# Written problem:
Could you give everything from the line containing "Task: Toggle the" down to the line containing "Action: (566, 660)" again, with "Terminated" replaced by "Active" and nothing else changed? Leave the pictures out of your answer.

# Given information:
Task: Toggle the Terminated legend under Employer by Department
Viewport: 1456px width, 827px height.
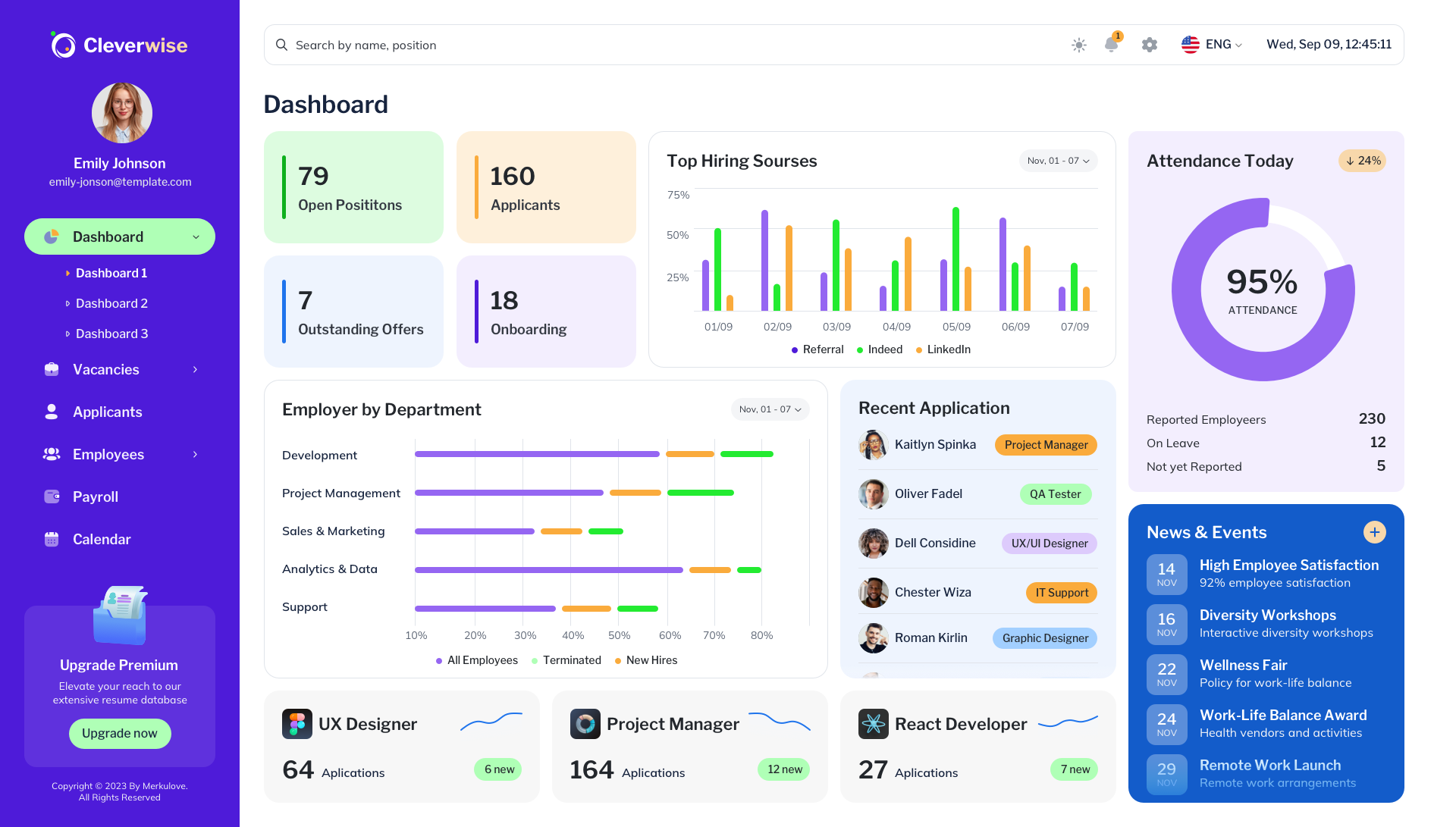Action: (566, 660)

---

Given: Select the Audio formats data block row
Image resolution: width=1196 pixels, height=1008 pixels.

# Result below:
Task: Toggle the Active legend under Employer by Department
Viewport: 1456px width, 827px height.
Action: (566, 660)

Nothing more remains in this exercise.